Good company in a journey makes the way seem shorter. — Izaak Walton

I am journeying on a new path — or perhaps it is a continuing path and I am just passing into new territory.  I like where I am on the path.  I feel time lengthening and broadening, and I can take the time to look around me, join others when I want, experience stretches of solitude when it suits, and dig into those tasks and experiences and practices that I had to set aside previously.  I am officially retired as of tomorrow.

I have loved the myriad of work positions I was fortunate enough to have throughout my life.  I was a journalist where I learned to write succinctly and with the who, what, where, when, why formula — something that in later academia I tried to unlearn!  I was a philosophy/social sciences major, a seminary student, a United Methodist clergyperson, a counselor and chaplain in an Episcopal girls school, an ordained Episcopal priest, a psychologist in private practice, the director of a spirituality center in an Episcopal parish, a spiritual director, and a professor and chairperson of a graduate counseling program that integrates spirituality and counseling skills.

Many of these positions were ones I held part-time and jointly, so the long list really is not a history of leaping from one position to another.   My deep call to vocation was and still is a pursuit of the ways one can integrate their spiritual practices and faith into a helping profession.  So now, in retirement, I will still be looking to walk a path that combines these two.
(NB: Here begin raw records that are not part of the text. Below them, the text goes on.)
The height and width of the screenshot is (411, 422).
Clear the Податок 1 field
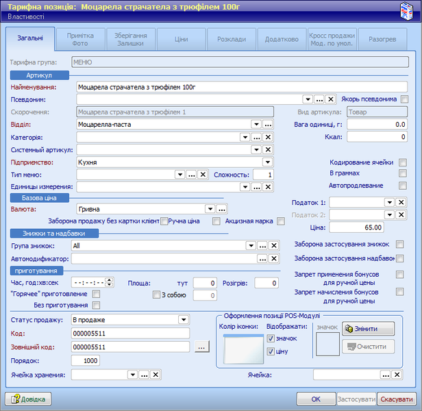click(x=401, y=203)
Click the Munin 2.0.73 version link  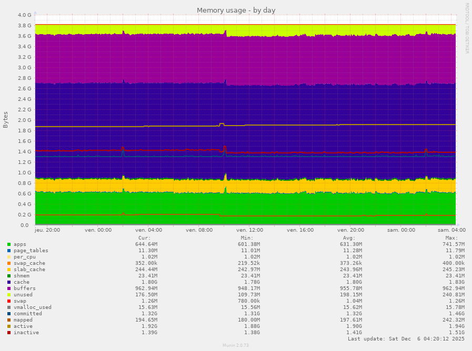point(236,345)
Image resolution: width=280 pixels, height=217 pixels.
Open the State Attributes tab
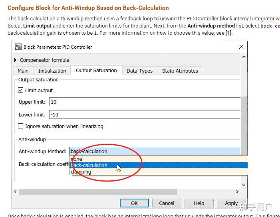180,71
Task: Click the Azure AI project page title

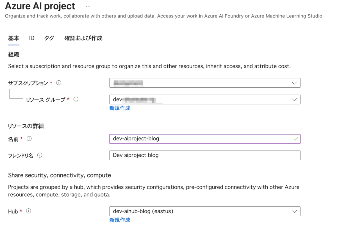Action: click(x=40, y=6)
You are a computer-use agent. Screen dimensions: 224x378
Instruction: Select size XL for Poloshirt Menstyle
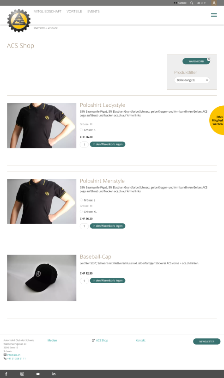click(81, 212)
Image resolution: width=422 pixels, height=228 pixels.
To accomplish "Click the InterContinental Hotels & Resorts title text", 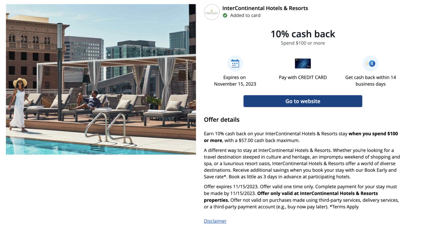I will (265, 8).
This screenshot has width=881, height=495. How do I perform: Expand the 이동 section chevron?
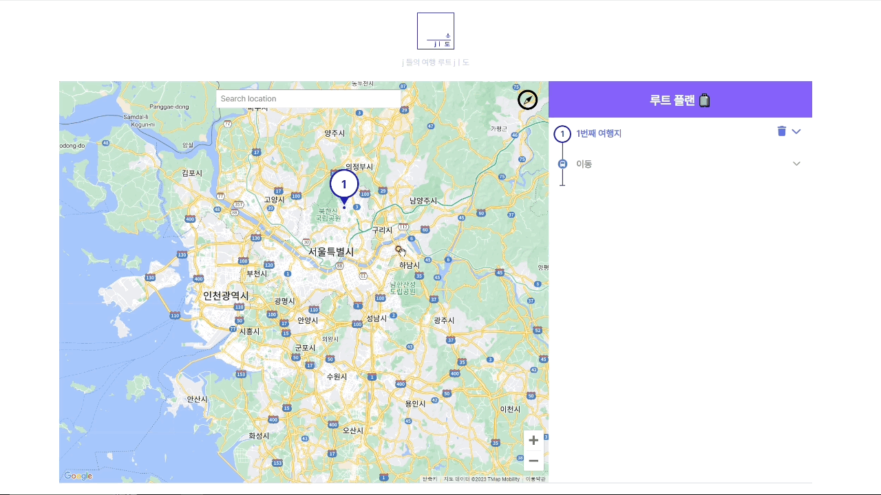[x=796, y=164]
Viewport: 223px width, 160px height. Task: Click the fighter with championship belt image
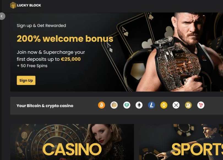[x=179, y=52]
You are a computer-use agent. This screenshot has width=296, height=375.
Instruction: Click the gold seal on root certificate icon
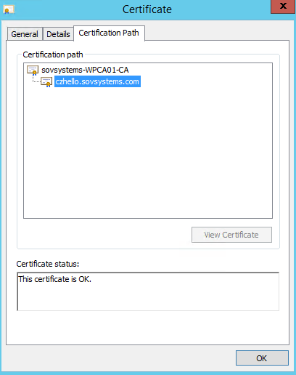[x=35, y=72]
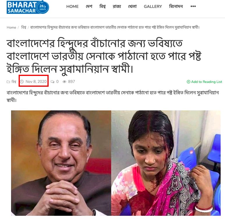
Task: Go to the রাজ্য section
Action: click(x=117, y=6)
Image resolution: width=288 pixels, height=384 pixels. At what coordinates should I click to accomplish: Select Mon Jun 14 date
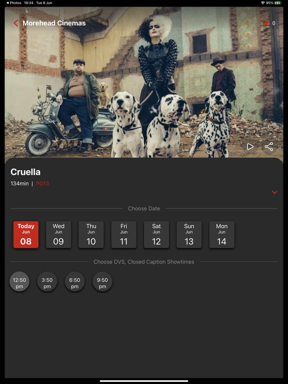click(222, 235)
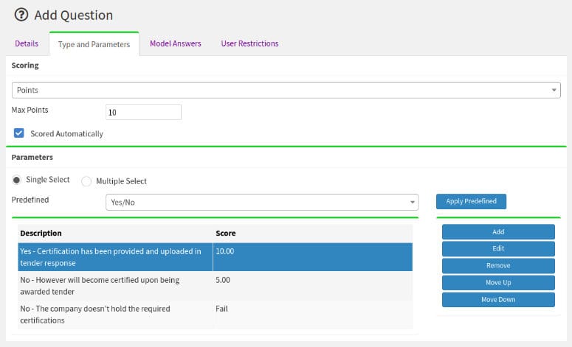
Task: Select the Multiple Select radio option
Action: [86, 181]
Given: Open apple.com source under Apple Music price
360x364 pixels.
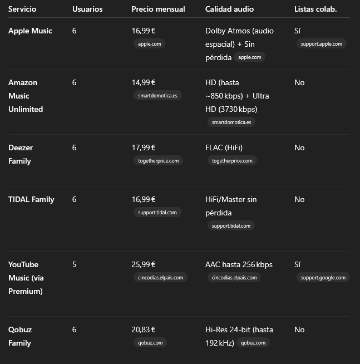Looking at the screenshot, I should [x=149, y=43].
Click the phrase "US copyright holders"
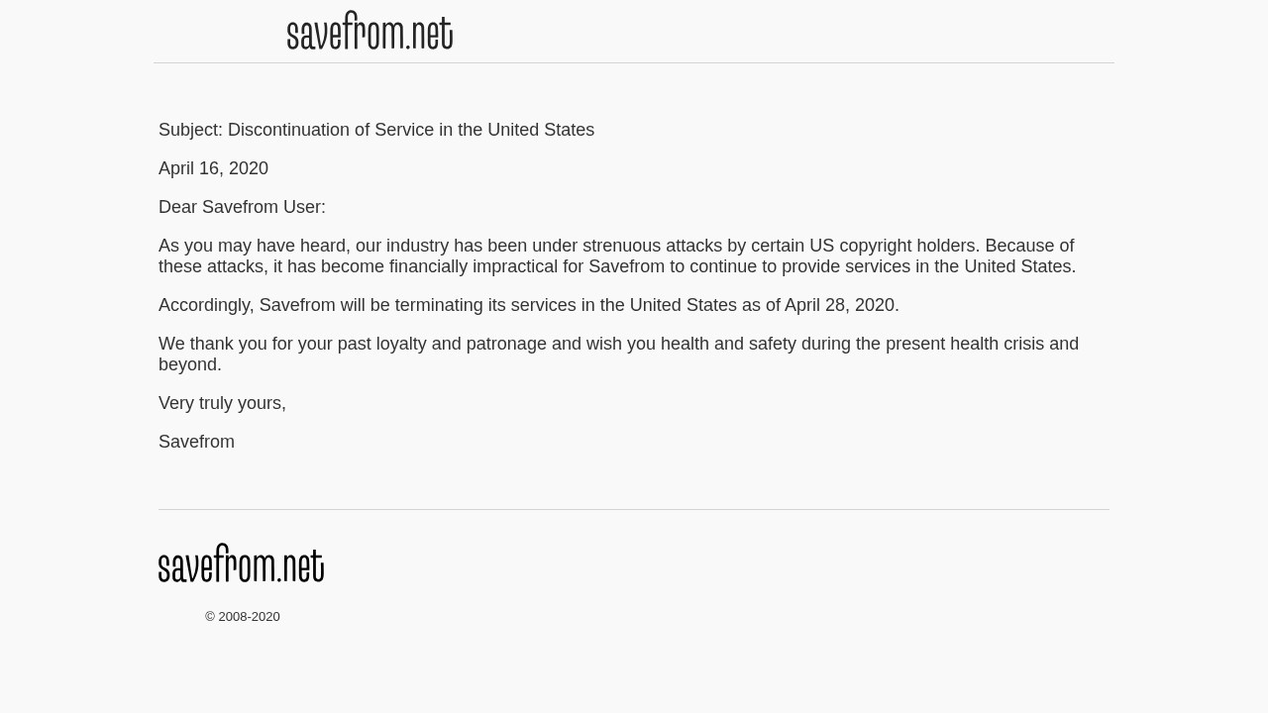The height and width of the screenshot is (713, 1268). (x=894, y=246)
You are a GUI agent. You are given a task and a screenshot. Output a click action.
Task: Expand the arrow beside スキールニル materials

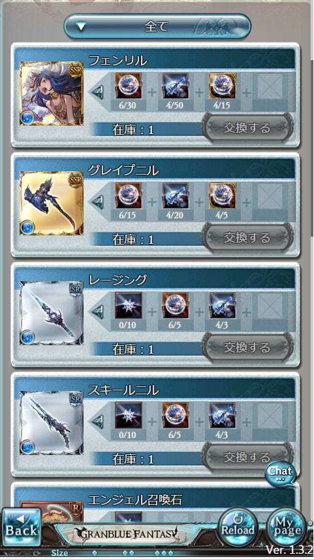[98, 422]
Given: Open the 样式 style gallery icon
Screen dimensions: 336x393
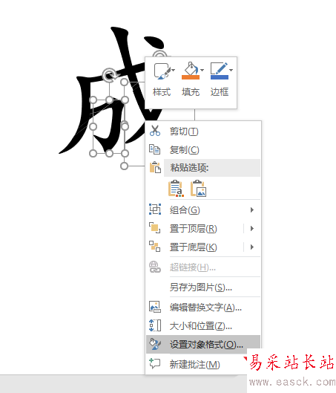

At present it seems that I will be living into a call to give workshops and presentations in various settings.  Already I have been asked to present at an Institute for Spirituality and Mental Health in the VA system, to present on complicated grief for professionals and laity, to offer a retreat for Moravian Bishops, and a workshop on pilgrimage at a local parish.   I also am continuing to offer spiritual direction to several directees and will keep a small (very limited) counseling practice out of my home office.
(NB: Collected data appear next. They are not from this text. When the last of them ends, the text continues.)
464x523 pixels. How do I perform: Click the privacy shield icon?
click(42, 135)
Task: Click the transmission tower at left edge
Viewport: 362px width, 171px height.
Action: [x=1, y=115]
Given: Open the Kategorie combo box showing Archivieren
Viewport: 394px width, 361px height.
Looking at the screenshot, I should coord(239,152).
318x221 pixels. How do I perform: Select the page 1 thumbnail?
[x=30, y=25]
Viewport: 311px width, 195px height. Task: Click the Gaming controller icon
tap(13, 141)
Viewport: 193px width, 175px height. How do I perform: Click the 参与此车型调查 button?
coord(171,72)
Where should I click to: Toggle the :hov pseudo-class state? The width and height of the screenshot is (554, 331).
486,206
I don’t want to over-schedule myself.  Rather, these workshops and retreats are opportunities for me to teach and offer on topics I love and want to share.  I will say “no” if I feel stressed for time — my retirement pilgrimage path needs to have time for family and friend relationships that have been neglected during my working years.  I look forward to traveling to visit (Memphis, upstate New York, New Mexico) friends who have moved and to see the sights at each place.  And I hope that friends and family will come to our house and partake of its gardens and quiet spaces.

I intend to write twice a week as a practice.  If more needs to be written, I will add it.  Mostly this will be simple personal reflections on my path.  If you choose to share a part of your journey with me, I would be delighted — both in reading my reflections and perhaps adding a comment or brief reflection of your own.